[Start of section]

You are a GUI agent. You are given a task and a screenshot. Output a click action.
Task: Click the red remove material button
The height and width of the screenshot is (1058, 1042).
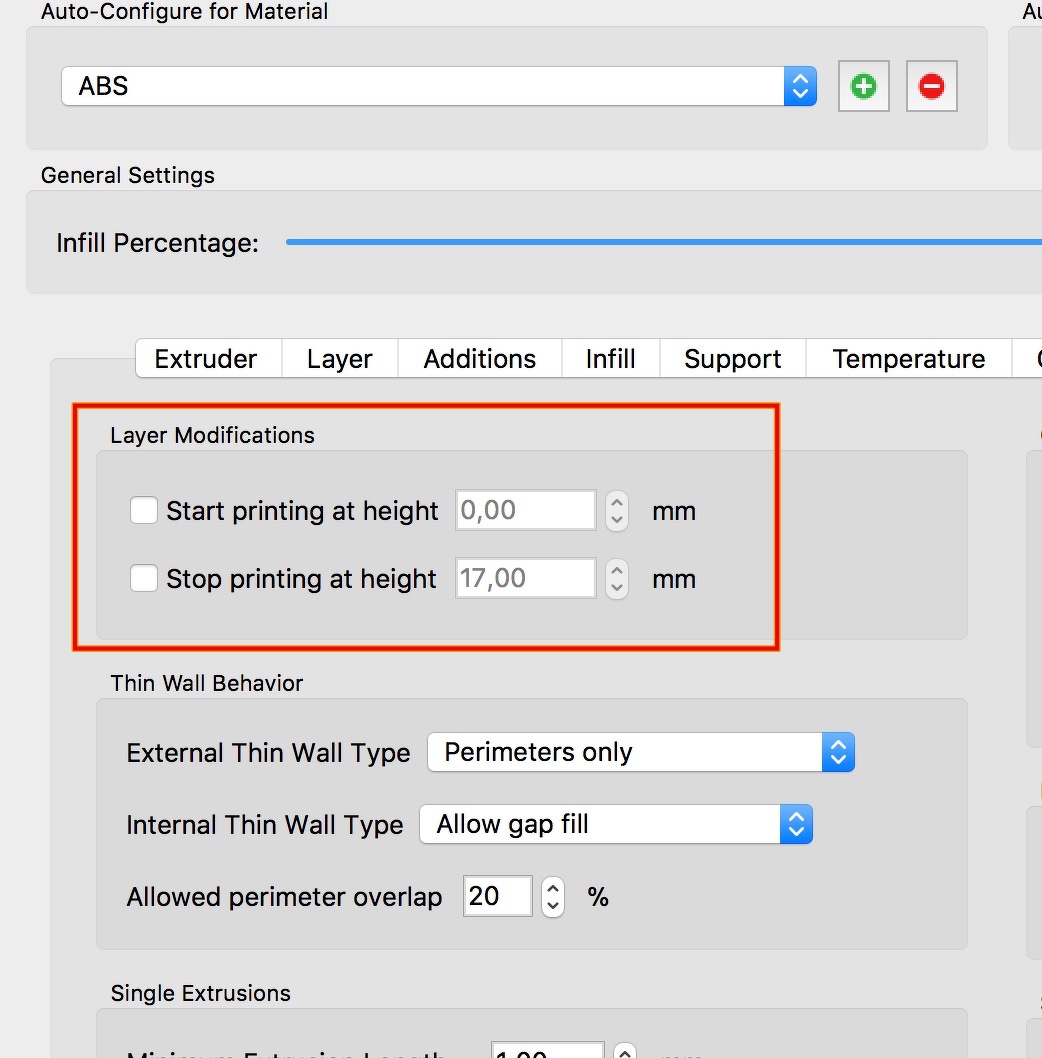tap(931, 87)
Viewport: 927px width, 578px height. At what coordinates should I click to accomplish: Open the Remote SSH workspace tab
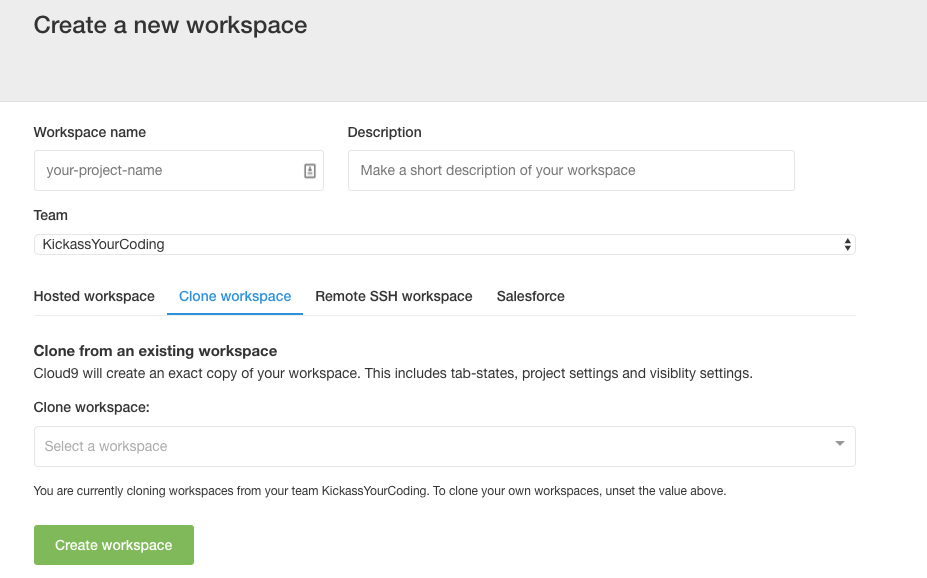tap(393, 296)

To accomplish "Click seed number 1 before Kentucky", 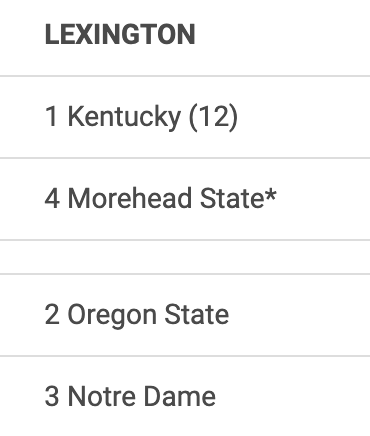I will pyautogui.click(x=52, y=116).
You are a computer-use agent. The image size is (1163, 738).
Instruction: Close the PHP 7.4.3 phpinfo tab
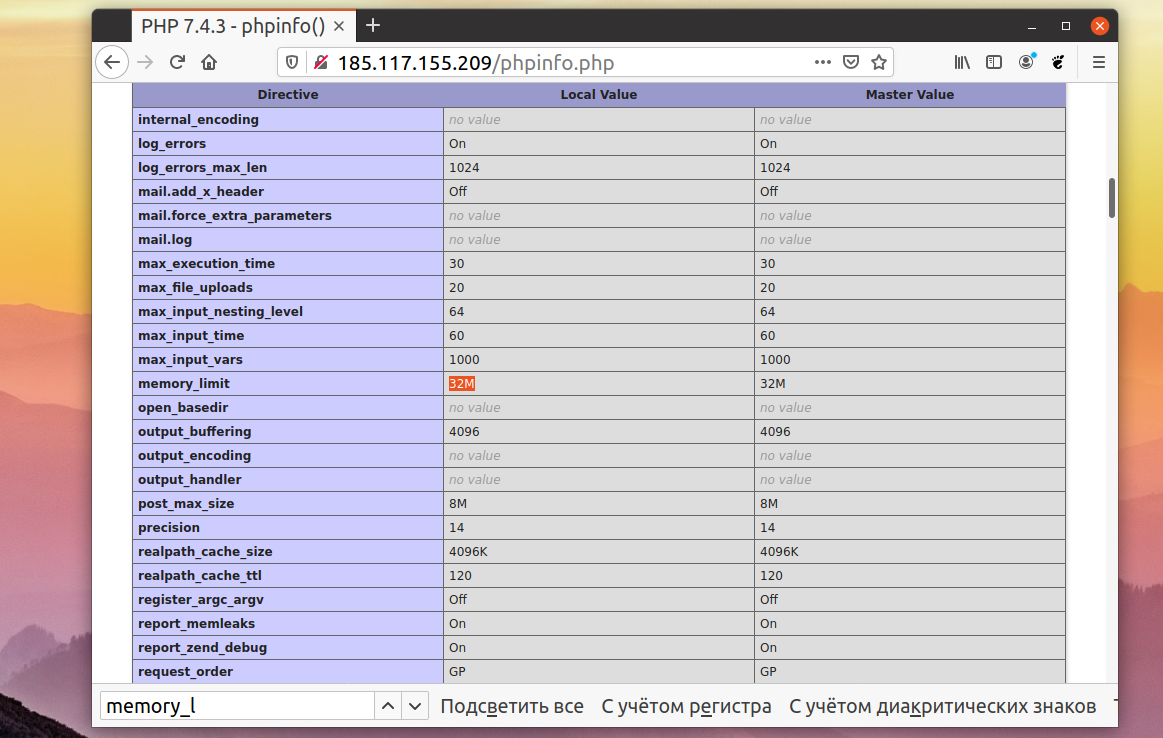[339, 26]
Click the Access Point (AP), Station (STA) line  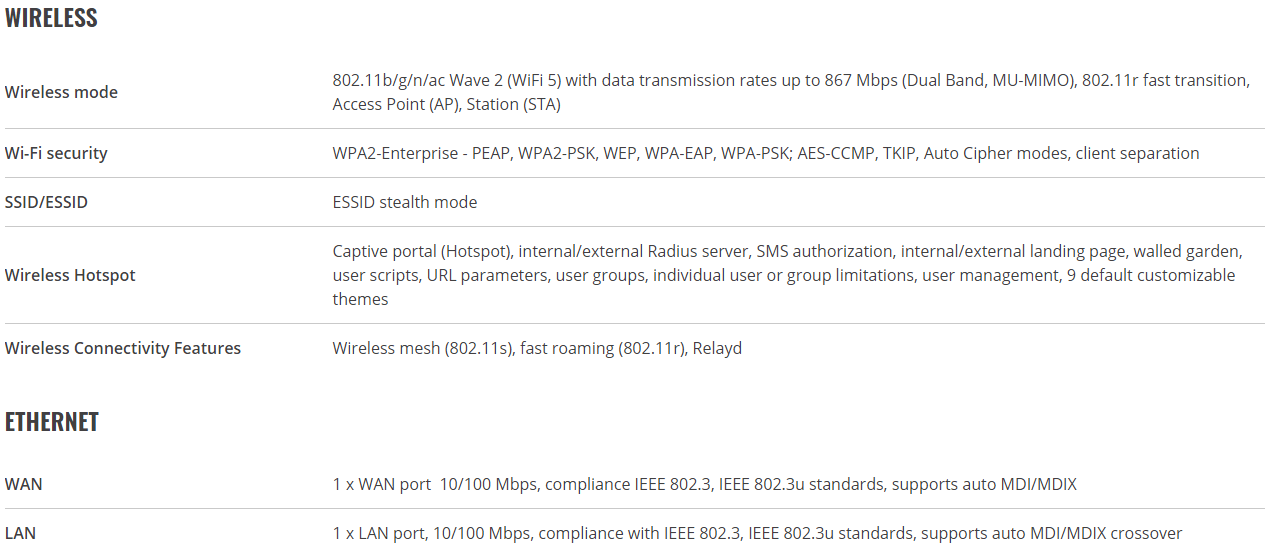(447, 104)
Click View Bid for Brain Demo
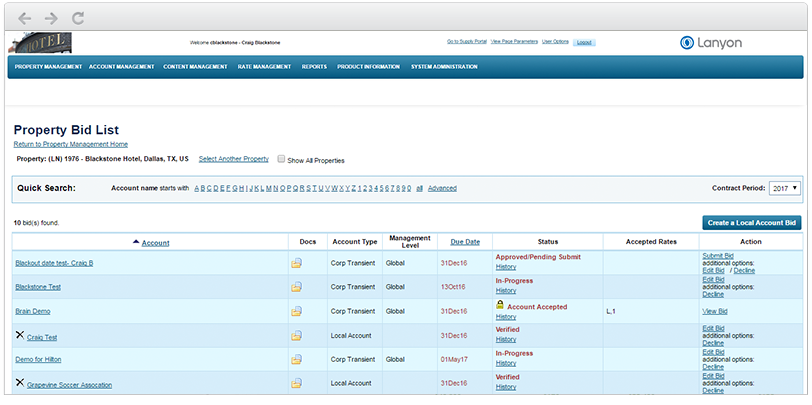 coord(716,312)
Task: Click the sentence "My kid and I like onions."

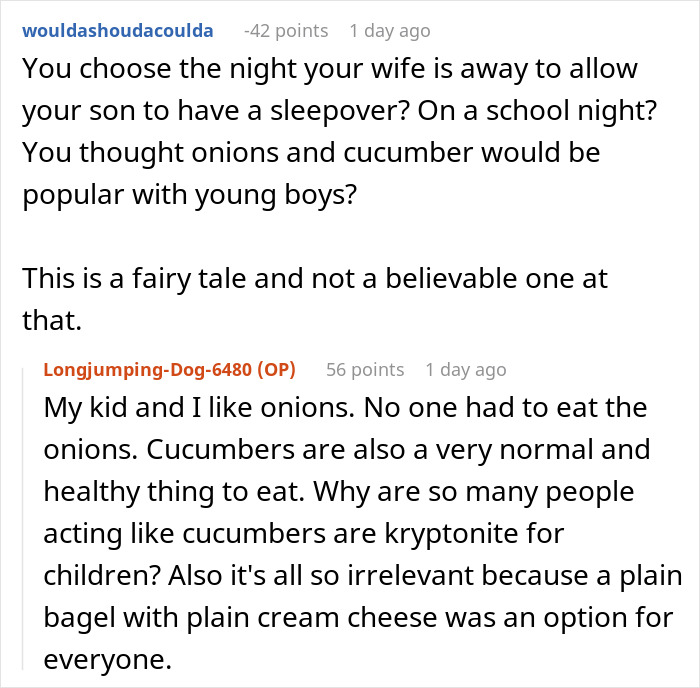Action: pos(180,409)
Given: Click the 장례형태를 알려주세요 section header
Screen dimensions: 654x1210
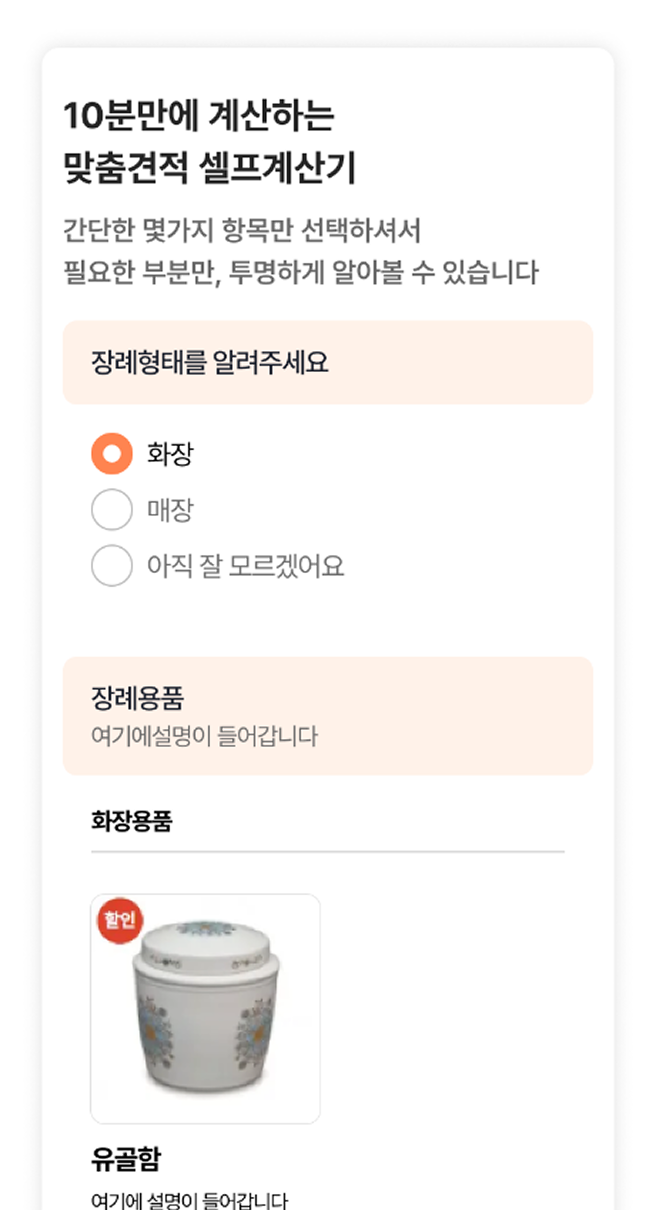Looking at the screenshot, I should click(x=210, y=362).
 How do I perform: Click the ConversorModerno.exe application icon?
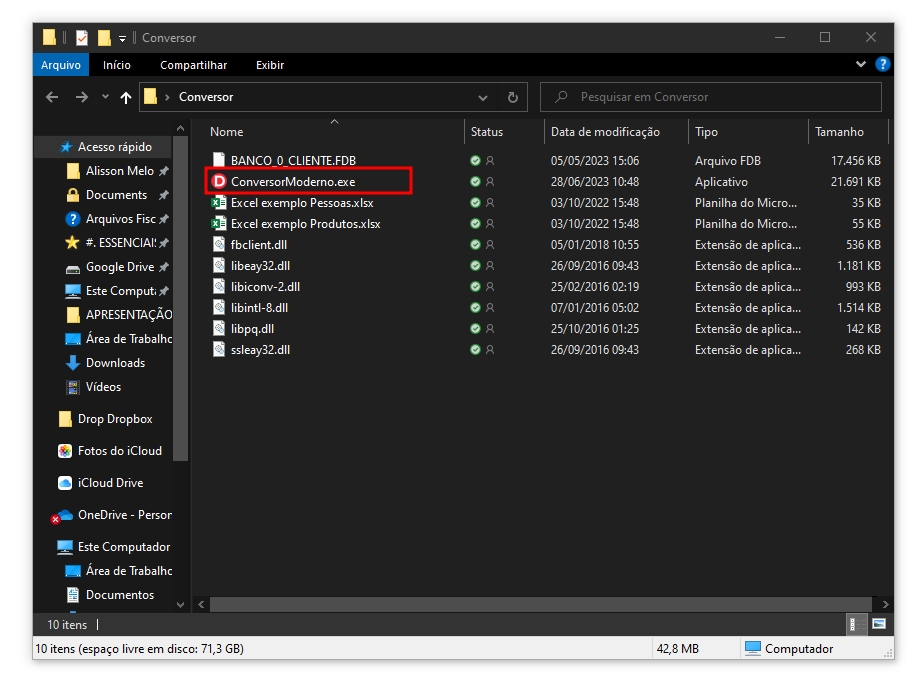220,182
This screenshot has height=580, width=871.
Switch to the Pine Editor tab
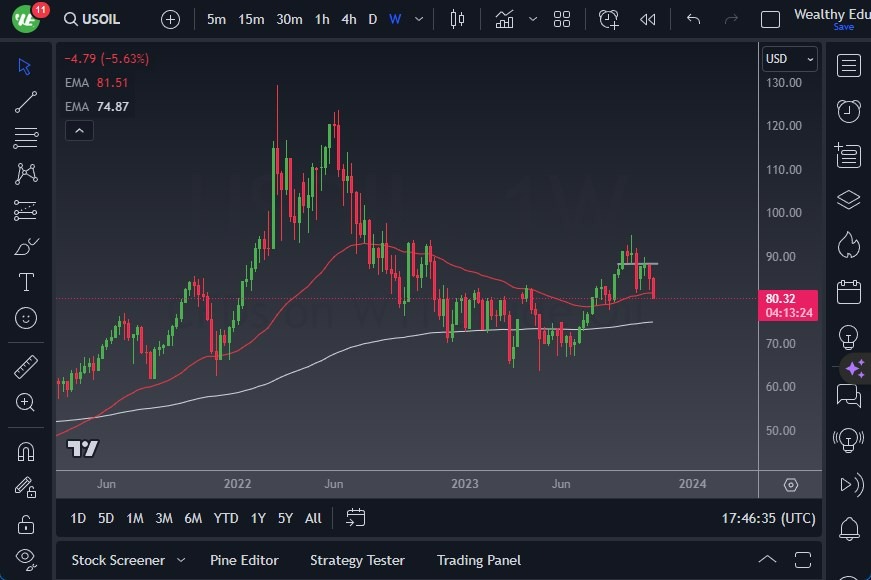[x=244, y=560]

[End of section]

Scan the listing for the string "agent", then copy every line where it appears.

■ COMPLETED TASK
You are a GUI agent. You are given a task and a screenshot. Output a click action.
You are a computer-use agent. The image size is (1163, 738).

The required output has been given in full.